Nassourou Issa’s Nasco Group is starting civil engineering work on a $100 million sugar refinery in Cameroon, funded by a syndicated loan from Société Générale’s local unit and CCA-Bank. The facility is slated to produce 300,000 tons of sugar annually by 2028, a volume that would immediately make it the largest refinery in the region.
The project targets a structural supply gap that has long defined the local market. National demand sits near 300,000 tons a year, but the dominant producer, Castel family-controlled Sosucam, only manages between 120,000 and 160,000 tons. The resulting shortfall forces Yaoundé to authorize continuous imports, largely from Brazil, creating a lucrative commercial opening for a well-capitalized new entrant.
Sosucam’s market position is uniquely vulnerable at this exact moment. Somdia, the Castel group’s agro-industrial arm, is actively seeking a buyer for its 88.36 percent stake in the company. While Sosucam has attempted to bolster its operations by adding a sugar-cube production unit at its Nkoteng site and lobbying regulators against cheap imports, an incumbent navigating an ownership transition is a significantly softer target.
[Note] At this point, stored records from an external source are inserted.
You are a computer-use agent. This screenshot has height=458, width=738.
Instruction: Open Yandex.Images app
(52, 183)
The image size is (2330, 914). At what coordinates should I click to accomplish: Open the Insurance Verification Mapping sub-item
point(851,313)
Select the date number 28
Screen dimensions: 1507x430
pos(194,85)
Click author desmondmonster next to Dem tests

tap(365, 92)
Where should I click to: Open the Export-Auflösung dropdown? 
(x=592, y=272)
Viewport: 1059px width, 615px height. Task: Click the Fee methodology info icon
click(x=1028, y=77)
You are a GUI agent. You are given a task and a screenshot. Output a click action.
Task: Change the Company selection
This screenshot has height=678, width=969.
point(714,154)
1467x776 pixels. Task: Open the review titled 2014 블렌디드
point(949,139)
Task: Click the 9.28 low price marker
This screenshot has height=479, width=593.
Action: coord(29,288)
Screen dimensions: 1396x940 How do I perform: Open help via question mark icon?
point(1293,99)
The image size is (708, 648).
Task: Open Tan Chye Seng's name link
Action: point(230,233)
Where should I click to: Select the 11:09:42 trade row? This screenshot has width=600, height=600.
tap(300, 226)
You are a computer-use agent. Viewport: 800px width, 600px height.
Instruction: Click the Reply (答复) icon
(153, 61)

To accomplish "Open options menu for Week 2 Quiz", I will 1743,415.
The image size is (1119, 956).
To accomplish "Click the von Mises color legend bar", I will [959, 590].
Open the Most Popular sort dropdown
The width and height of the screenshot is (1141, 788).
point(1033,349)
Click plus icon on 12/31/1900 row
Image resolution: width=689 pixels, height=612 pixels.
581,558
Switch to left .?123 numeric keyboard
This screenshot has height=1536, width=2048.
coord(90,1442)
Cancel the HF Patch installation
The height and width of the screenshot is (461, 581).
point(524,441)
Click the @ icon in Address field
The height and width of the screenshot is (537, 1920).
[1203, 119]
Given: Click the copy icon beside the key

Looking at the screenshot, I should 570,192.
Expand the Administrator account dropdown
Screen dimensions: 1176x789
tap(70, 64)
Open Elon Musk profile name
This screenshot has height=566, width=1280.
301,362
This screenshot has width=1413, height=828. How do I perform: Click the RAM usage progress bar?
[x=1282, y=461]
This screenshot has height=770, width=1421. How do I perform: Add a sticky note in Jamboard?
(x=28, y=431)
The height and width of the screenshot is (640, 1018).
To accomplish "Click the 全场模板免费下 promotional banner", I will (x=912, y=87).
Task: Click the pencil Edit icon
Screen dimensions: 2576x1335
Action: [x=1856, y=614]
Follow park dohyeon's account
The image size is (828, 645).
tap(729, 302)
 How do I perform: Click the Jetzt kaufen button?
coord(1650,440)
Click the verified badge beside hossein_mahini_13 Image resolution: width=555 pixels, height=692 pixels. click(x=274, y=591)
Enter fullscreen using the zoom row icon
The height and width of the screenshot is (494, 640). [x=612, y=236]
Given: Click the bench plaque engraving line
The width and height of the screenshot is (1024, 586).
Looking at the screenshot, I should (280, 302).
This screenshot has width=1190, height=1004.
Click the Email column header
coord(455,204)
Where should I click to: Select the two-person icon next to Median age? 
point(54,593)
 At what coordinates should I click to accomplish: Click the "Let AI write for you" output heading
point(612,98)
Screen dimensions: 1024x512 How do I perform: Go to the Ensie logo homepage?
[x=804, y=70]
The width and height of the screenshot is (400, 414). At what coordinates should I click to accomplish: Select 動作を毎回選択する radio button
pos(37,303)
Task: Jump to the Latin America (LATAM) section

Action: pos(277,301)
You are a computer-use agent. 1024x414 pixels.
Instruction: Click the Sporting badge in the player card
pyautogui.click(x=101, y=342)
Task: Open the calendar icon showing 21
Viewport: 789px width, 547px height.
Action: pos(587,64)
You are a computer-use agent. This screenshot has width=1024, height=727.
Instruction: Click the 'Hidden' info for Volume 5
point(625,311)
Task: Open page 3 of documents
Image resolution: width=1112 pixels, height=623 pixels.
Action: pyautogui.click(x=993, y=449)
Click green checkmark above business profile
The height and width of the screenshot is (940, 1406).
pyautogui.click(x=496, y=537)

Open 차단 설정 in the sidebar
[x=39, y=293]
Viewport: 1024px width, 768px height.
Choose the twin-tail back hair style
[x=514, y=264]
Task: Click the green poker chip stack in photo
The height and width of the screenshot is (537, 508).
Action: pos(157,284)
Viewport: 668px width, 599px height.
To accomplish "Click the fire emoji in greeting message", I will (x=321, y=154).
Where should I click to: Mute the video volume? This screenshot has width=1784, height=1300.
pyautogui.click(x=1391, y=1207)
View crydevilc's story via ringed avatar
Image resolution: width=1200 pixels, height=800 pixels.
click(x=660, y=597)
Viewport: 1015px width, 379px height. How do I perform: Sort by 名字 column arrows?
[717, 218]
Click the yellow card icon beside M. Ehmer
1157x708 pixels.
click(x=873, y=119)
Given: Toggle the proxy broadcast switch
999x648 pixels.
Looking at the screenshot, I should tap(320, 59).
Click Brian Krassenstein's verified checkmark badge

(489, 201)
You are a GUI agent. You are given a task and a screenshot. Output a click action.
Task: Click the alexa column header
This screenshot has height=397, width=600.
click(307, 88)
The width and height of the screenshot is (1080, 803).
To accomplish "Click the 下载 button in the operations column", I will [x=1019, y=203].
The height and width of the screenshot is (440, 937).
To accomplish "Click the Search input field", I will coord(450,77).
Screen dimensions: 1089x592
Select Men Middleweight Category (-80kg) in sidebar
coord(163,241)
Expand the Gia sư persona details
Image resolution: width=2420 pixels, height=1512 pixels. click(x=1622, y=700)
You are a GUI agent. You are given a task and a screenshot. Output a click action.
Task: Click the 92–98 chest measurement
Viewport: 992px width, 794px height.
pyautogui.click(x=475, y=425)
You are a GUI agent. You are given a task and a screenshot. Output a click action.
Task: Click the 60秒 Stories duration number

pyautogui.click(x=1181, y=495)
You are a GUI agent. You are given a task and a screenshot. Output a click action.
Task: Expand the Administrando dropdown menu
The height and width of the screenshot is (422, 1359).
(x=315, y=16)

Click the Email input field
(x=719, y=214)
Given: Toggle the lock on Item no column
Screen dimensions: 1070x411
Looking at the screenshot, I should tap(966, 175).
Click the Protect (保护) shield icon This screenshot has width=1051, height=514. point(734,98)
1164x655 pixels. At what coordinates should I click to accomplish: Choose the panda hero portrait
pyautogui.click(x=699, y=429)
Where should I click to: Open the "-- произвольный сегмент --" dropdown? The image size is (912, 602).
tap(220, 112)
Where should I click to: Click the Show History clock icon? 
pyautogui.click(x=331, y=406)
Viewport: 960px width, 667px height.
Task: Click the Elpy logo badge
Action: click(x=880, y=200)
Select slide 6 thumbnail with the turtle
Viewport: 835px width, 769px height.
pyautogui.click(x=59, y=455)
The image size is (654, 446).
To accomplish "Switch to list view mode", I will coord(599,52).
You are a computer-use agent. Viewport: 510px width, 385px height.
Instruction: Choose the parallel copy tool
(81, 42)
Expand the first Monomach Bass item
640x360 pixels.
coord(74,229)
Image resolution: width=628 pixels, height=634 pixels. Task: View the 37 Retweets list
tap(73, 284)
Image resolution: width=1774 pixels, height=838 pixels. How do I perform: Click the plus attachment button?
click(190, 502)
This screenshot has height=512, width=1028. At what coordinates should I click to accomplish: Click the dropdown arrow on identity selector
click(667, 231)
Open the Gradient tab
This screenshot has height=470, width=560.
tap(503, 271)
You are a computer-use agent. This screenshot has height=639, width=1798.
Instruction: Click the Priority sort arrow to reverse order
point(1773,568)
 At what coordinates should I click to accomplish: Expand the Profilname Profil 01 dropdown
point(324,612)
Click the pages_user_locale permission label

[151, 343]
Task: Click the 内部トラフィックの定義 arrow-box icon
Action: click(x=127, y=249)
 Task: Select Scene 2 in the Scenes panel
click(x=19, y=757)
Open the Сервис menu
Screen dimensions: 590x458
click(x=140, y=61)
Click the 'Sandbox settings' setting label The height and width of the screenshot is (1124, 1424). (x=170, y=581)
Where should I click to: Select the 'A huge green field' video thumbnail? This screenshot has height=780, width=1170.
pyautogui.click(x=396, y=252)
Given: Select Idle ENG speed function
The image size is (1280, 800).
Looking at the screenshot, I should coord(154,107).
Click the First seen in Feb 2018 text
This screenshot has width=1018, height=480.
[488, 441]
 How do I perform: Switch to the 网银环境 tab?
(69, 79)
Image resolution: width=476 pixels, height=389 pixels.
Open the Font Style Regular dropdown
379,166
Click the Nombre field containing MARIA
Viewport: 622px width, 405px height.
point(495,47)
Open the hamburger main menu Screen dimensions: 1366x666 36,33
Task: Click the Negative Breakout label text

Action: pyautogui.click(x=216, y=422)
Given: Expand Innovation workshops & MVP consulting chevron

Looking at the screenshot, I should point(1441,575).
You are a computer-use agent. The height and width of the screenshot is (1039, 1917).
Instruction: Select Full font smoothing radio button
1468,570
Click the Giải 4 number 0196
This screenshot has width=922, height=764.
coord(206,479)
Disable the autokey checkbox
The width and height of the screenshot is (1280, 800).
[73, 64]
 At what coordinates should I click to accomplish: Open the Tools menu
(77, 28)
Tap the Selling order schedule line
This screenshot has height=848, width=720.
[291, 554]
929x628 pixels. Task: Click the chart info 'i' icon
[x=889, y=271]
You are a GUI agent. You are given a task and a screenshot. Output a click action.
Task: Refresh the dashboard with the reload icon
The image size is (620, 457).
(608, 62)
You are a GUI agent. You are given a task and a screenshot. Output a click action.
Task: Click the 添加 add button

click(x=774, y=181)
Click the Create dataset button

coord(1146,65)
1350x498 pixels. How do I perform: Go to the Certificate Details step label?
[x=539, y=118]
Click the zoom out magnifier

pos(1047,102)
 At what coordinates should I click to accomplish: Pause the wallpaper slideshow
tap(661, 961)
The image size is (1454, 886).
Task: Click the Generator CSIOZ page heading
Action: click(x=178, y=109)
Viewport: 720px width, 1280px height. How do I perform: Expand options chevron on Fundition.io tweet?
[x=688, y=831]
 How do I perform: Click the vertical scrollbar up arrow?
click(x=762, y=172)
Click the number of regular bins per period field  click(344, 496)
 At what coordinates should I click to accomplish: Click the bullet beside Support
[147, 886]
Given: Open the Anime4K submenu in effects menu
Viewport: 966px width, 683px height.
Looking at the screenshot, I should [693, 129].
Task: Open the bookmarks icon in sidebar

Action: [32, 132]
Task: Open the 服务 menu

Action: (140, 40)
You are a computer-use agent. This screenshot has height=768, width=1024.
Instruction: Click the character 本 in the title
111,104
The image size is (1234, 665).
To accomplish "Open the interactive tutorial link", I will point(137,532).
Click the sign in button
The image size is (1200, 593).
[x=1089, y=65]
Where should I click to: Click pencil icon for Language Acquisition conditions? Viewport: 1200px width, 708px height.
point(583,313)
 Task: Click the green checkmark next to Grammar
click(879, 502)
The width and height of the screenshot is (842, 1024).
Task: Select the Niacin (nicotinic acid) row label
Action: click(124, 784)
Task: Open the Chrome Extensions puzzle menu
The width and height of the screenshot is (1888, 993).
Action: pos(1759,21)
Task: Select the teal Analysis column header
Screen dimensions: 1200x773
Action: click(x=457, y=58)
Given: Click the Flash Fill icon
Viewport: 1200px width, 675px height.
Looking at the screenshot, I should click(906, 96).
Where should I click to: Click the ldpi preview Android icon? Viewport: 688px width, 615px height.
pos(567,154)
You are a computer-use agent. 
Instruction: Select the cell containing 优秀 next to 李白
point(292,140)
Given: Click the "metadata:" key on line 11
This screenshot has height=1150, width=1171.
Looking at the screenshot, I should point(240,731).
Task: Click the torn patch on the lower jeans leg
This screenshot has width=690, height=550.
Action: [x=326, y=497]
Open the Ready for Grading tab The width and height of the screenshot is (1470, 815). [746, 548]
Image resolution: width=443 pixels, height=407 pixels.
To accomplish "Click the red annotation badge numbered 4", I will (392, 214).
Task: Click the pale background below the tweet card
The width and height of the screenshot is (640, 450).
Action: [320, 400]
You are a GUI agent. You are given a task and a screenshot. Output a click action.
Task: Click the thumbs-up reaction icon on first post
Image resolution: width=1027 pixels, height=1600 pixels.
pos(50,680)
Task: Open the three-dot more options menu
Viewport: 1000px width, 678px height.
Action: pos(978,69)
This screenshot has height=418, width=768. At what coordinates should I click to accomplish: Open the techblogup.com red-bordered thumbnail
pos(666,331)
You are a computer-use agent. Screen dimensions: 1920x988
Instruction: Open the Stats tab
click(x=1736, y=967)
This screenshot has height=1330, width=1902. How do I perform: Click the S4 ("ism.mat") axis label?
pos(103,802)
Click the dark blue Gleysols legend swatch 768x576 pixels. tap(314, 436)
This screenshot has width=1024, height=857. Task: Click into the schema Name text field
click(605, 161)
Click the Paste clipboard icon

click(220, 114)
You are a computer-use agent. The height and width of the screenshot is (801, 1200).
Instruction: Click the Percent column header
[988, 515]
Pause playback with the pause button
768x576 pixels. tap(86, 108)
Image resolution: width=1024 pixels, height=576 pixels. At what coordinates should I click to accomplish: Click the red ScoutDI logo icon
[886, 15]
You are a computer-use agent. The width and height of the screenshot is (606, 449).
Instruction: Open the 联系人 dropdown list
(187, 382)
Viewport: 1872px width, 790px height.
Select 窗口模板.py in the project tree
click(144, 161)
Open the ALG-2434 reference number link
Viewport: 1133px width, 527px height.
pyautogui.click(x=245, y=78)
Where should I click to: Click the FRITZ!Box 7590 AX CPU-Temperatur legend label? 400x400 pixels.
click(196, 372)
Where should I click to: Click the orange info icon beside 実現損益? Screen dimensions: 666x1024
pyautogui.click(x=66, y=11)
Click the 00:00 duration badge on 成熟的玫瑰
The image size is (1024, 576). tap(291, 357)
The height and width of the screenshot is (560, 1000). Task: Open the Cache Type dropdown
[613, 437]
For lenders and potential investors, the primary risk is agricultural rather than industrial. Sosucam spent decades developing its plantations in the Upper Sanaga region, and a new mill of this scale requires a comparable, dedicated cane supply. Because sugarcane requires more than a year from land preparation to the first industrial harvest, Issa’s 2028 deadline is highly aggressive and leaves almost no room for the typical delays of large-scale African agro-industrial projects.
The backing from Société Générale and CCA-Bank underscores a notable shift in African project finance. Lenders are demonstrating a willingness to fund national challengers attempting to displace long-dominant foreign incumbents in essential sectors like food and cement. If Nasco Group meets its public targets, Cameroon could shift from a chronic sugar importer to self-sufficiency, fundamentally reshaping the pricing dynamics of a politically sensitive staple.